The three months long nightly observation of Dr. Walker Whaley’s home was a continuous warrantless search, violative of the Fourth Amendment.
The Whaley residence was located in a secluded area and its basement was impossible to see into from any place where strangers could be expected to be. In order to conduct their surveillance the government agents entered adjoining property and descended a wooded canal bank to a spot at the edge of a private canal.
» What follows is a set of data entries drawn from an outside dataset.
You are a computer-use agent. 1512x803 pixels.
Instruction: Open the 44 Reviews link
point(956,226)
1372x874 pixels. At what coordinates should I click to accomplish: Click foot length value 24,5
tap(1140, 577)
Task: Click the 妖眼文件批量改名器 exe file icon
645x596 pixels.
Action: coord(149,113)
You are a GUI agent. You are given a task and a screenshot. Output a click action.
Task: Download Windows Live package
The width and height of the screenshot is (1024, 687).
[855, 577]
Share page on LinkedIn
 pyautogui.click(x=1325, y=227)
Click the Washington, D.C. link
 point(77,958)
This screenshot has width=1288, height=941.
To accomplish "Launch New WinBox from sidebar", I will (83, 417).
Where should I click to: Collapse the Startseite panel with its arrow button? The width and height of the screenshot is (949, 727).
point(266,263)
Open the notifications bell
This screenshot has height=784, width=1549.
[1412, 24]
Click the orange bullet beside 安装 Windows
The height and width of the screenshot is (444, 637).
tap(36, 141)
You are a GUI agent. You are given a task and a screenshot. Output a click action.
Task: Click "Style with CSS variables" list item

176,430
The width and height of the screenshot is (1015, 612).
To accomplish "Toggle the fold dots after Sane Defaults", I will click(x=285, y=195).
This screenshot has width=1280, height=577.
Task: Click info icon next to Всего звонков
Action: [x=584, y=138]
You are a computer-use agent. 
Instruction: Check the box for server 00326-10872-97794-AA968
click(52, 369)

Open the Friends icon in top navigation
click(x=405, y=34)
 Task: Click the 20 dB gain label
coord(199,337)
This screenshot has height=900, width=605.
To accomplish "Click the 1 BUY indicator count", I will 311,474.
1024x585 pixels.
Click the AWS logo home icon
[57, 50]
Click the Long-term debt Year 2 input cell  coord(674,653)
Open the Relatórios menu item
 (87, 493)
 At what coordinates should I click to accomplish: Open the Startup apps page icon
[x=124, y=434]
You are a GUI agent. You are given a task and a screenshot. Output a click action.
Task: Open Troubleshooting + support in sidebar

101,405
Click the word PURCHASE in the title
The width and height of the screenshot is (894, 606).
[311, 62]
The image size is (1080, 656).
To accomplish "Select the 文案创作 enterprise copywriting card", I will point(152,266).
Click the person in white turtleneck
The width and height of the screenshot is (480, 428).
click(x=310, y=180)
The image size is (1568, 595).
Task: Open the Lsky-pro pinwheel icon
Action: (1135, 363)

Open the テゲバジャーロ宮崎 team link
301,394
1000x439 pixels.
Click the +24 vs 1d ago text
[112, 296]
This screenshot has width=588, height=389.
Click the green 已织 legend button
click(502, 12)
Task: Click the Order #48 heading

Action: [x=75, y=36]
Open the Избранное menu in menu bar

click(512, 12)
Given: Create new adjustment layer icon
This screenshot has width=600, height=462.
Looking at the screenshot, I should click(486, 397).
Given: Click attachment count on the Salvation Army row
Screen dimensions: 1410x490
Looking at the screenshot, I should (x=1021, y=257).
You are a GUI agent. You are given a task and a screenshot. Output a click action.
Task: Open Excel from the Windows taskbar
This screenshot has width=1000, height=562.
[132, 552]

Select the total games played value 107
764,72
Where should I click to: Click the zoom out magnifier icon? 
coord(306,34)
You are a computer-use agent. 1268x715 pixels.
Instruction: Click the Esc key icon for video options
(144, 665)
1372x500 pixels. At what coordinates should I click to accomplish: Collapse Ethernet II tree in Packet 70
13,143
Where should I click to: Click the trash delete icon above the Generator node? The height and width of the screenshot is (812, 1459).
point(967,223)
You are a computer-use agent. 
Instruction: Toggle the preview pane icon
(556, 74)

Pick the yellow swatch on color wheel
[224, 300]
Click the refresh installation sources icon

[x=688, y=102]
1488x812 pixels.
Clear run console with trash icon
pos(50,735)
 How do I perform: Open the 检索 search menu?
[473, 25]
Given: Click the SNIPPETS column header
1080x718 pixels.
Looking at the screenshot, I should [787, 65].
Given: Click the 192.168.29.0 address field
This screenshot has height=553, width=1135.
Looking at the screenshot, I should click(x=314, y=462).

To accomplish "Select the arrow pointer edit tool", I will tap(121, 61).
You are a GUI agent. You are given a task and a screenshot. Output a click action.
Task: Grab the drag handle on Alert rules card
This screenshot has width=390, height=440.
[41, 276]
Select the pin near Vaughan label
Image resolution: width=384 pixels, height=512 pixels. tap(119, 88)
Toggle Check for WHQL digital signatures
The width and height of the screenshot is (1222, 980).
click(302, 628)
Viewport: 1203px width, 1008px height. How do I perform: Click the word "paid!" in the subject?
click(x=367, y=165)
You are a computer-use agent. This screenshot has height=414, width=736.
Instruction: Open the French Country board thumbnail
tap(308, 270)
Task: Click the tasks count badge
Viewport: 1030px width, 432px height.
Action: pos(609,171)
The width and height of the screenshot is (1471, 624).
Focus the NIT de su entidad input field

They were able from there, aided by the use of binoculars 1 to look into the Whaley basement windows which were not curtained.
The view obtained was poles apart from a constitutional plain view and not preclu-sive of a reasonable expectation of privacy.
I respectfully dissent.

. The agents’ testimony that they could see what went on without binoculars but chose to use them simply to observe details, sounds contrived and is unconvincing. The fact remains that binoculars were used nearly continuously.